*** TASK DATA

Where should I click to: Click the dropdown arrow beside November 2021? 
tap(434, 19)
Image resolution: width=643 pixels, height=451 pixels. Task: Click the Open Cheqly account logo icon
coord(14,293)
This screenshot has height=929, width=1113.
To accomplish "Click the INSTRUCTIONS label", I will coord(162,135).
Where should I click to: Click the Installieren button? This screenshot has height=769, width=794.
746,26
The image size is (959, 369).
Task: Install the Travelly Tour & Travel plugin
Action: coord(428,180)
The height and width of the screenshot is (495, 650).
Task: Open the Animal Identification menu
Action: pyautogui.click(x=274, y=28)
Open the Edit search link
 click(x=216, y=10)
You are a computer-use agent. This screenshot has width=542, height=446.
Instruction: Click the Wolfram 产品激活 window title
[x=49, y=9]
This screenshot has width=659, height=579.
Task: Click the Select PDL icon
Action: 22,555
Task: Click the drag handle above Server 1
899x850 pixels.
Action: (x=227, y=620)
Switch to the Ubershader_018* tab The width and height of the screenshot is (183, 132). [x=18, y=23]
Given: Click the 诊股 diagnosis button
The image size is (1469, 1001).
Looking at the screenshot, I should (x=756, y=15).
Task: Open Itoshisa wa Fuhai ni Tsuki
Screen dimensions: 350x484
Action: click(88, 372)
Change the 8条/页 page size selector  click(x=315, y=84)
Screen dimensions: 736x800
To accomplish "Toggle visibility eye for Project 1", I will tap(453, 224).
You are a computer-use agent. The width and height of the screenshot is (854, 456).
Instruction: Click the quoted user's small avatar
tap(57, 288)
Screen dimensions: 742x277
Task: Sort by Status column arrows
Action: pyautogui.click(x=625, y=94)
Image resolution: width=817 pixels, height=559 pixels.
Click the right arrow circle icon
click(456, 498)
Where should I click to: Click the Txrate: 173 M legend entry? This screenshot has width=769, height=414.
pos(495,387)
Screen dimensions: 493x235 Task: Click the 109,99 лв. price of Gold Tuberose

******

BRIEF :: Work out how many lines above contain the word "computer". Give only the number.

EXERCISE RESULT :: 2